**STATED PROBLEM:** Please rescale the stretch from the first line through the line containing "tap(316, 416)", both ends included, writing out only those lines in full. Multiply every coordinate in the answers by 1.8 and round each result to a whole number, with halves rounding up.

Text and element pointing records
● ● ● ●
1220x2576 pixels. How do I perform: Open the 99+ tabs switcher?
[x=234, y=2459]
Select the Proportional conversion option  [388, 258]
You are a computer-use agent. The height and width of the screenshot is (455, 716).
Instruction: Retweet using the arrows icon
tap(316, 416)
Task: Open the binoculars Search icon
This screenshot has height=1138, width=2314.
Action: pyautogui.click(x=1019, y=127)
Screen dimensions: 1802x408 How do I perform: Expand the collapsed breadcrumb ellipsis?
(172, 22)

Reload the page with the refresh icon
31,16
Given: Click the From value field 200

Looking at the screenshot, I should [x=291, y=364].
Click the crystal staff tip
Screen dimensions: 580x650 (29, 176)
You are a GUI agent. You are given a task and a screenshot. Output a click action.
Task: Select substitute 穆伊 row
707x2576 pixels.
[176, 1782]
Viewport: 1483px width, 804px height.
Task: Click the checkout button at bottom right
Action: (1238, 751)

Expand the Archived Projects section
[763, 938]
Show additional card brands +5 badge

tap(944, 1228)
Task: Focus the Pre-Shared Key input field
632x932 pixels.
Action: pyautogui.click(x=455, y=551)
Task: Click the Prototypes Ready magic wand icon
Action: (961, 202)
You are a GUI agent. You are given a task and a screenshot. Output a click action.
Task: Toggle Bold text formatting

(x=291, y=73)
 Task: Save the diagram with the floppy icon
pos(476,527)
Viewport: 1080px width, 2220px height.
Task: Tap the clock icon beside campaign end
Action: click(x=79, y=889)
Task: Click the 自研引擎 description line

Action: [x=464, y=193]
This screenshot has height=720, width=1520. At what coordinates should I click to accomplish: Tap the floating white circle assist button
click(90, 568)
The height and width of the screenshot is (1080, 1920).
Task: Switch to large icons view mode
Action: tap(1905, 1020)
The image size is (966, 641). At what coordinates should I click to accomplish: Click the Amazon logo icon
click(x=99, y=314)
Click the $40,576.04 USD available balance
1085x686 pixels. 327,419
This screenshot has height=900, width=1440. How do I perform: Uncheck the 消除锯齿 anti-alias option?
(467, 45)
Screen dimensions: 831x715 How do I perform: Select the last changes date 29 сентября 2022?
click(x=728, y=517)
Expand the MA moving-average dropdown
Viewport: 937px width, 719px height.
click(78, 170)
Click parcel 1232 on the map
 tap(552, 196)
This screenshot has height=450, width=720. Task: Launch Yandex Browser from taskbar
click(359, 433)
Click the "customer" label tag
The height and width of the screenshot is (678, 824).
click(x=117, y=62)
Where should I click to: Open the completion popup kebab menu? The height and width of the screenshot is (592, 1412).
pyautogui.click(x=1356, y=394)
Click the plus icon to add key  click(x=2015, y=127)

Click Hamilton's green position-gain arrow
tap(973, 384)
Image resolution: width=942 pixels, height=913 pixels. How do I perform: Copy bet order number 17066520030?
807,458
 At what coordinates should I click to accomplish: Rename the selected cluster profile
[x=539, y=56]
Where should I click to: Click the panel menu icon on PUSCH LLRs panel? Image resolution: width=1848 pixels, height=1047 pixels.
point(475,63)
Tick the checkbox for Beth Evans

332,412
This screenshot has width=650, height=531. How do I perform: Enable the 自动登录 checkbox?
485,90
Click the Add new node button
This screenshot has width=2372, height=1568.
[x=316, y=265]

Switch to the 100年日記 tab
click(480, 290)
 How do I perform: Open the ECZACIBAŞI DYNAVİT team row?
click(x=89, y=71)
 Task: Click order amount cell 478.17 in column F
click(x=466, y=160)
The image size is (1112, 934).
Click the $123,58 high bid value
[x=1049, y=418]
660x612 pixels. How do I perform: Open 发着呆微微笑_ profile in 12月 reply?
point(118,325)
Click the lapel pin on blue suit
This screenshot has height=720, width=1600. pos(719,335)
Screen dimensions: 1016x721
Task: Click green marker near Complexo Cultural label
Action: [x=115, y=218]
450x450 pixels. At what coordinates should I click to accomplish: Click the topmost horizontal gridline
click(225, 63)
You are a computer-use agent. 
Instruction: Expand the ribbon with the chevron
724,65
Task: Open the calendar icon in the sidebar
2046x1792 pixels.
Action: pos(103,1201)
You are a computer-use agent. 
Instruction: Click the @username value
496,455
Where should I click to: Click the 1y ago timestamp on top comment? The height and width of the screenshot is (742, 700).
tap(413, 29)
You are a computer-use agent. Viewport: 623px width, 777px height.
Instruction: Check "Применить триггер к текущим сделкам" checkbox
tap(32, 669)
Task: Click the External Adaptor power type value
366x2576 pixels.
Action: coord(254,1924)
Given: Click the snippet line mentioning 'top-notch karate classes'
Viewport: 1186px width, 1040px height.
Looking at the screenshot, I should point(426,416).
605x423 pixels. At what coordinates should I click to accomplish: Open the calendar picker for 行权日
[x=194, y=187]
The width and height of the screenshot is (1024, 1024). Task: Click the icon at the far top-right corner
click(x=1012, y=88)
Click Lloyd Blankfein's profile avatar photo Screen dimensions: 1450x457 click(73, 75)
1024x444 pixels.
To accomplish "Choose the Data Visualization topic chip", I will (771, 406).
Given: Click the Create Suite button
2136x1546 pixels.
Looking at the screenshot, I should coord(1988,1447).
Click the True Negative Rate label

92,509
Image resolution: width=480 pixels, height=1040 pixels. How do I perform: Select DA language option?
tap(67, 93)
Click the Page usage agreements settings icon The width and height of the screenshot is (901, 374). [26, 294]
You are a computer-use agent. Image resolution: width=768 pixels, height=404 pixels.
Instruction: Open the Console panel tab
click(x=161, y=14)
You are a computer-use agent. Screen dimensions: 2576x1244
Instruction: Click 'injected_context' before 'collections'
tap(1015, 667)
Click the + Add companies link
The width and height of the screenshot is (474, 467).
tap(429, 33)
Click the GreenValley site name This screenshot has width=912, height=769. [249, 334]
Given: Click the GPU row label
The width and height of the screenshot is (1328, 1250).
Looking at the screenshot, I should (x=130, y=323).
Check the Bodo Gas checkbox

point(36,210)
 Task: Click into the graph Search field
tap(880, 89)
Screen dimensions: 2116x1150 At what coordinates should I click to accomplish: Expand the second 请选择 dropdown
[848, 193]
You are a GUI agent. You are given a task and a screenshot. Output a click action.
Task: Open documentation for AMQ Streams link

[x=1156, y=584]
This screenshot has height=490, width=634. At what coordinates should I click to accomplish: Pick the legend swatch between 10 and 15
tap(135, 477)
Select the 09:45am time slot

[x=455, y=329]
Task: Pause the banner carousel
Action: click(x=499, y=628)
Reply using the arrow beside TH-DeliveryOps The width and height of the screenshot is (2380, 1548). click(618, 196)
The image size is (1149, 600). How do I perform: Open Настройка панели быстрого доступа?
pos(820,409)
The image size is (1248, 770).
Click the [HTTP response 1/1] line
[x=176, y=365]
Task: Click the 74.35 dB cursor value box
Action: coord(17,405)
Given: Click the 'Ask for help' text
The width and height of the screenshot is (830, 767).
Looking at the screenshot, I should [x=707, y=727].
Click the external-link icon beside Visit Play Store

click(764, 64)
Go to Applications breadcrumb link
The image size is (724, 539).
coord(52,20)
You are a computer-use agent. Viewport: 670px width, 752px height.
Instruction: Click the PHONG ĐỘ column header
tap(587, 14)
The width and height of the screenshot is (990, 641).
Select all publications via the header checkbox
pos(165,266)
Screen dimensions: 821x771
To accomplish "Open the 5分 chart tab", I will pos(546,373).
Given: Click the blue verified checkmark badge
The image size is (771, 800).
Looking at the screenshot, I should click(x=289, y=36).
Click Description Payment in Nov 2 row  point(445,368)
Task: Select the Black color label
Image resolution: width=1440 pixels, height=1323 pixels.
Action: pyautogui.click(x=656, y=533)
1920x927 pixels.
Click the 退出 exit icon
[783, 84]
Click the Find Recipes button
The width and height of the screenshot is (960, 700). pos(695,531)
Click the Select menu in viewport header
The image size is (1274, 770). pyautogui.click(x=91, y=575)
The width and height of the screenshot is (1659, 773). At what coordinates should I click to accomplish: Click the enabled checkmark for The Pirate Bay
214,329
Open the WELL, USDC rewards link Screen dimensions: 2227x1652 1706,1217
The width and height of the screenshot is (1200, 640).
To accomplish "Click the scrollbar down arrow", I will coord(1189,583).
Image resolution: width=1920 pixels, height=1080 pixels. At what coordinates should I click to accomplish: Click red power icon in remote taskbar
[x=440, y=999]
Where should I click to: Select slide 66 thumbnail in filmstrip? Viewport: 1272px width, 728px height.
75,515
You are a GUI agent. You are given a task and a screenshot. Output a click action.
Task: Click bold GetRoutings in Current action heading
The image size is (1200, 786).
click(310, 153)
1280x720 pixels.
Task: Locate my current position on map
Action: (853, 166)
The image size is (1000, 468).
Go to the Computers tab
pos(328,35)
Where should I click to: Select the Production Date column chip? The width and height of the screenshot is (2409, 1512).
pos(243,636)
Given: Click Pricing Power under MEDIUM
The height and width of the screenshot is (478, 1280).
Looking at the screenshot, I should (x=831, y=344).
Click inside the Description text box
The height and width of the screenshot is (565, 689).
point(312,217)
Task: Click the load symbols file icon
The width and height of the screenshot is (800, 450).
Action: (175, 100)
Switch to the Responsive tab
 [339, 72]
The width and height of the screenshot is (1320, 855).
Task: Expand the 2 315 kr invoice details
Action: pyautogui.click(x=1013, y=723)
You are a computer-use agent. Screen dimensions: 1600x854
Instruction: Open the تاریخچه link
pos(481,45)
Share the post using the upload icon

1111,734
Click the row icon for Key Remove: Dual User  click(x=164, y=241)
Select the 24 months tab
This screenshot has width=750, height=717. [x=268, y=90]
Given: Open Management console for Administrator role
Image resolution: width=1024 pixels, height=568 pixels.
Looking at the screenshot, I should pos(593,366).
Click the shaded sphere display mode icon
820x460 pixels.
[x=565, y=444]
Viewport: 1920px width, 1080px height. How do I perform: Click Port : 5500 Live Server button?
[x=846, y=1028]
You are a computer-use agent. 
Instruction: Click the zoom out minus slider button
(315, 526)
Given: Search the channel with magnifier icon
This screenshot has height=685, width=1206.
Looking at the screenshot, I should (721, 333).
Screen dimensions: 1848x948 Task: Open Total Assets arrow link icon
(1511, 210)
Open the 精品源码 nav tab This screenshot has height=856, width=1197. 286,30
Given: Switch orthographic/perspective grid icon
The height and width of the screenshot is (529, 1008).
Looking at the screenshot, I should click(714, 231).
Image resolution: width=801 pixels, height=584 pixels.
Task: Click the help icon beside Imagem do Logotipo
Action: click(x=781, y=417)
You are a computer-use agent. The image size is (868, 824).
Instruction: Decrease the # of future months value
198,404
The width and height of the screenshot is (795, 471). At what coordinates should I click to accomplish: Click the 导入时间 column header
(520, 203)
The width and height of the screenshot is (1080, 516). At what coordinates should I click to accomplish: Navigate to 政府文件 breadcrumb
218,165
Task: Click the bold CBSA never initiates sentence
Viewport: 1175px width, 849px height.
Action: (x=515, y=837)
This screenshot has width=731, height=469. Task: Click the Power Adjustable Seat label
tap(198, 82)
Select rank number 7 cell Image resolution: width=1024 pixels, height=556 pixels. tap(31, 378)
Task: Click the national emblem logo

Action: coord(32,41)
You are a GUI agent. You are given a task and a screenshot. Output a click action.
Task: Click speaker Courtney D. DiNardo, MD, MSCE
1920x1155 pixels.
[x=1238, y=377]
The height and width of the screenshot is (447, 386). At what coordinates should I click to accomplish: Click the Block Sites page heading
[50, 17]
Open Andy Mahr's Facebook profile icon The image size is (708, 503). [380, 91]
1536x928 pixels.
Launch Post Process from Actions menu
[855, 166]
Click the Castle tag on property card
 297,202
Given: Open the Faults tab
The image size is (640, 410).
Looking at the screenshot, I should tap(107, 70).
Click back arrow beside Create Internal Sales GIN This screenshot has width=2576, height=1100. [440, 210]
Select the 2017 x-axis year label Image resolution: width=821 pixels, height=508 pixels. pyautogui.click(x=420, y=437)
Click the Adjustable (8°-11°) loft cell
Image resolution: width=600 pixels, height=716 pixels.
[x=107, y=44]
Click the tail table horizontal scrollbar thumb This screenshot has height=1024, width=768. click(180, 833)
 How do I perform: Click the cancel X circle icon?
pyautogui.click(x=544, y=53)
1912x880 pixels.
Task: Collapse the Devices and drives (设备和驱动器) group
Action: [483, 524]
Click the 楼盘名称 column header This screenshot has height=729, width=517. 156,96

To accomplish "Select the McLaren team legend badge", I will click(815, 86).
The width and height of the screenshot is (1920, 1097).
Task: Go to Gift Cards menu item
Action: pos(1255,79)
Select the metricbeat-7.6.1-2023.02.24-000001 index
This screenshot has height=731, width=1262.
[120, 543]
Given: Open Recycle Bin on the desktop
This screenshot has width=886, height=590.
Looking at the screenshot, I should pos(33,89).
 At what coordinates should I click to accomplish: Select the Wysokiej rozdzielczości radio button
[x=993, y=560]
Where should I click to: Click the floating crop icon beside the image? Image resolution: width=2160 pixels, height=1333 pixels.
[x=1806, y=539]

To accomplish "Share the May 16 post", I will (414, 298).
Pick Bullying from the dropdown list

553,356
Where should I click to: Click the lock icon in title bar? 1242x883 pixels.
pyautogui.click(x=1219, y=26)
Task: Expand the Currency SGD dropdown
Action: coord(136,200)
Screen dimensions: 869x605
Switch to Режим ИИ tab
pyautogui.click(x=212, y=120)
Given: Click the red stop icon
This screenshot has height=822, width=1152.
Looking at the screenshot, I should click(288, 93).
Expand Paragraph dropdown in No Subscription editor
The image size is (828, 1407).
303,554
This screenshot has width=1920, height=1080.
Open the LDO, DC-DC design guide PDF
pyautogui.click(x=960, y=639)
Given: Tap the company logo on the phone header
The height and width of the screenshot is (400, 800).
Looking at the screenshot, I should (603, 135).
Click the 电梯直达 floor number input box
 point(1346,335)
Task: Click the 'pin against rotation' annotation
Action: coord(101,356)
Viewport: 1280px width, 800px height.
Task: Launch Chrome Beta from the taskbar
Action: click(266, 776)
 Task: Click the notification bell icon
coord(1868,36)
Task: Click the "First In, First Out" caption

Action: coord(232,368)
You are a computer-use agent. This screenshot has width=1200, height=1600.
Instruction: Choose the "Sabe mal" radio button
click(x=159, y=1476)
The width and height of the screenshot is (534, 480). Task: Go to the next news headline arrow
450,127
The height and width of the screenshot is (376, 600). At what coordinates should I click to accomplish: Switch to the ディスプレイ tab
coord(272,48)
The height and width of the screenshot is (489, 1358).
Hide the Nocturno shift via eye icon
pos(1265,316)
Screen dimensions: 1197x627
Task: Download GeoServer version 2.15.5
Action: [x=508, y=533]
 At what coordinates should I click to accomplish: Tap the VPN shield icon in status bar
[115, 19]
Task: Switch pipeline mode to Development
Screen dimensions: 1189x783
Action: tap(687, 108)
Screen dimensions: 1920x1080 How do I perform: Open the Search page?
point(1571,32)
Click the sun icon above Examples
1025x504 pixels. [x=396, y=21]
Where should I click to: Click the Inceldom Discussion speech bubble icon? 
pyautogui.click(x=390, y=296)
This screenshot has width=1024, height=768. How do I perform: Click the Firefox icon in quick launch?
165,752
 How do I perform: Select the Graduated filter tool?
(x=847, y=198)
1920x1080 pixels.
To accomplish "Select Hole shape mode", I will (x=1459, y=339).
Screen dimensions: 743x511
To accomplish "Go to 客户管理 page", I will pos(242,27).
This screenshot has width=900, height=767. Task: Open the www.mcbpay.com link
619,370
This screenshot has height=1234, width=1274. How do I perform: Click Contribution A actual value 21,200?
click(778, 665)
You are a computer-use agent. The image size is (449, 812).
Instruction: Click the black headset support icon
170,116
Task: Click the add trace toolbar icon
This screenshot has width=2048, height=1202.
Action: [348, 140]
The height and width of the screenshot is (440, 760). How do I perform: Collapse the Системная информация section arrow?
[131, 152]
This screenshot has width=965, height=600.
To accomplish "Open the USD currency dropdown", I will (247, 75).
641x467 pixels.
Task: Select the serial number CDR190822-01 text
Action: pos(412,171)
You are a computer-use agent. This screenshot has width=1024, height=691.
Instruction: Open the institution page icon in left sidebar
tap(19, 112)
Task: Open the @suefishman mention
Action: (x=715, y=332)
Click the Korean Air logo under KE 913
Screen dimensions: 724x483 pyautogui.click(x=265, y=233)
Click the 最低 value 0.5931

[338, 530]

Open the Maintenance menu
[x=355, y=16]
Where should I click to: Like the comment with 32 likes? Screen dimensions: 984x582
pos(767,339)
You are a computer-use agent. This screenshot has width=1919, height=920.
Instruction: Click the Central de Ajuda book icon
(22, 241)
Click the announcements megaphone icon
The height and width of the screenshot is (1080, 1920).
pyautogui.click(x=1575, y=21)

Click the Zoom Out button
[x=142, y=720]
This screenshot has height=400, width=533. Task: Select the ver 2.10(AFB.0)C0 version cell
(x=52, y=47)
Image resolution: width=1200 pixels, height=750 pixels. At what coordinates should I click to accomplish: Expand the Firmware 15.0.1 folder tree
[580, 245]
● ● ● ●
**EXERCISE OUTPUT:**
1220x2576 pixels. How do I perform: Open the 99+ tabs switcher?
[x=421, y=4426]
Select the Proportional conversion option  [698, 464]
You are a computer-use agent. The height and width of the screenshot is (455, 716).
Instruction: Retweet using the arrows icon
tap(569, 749)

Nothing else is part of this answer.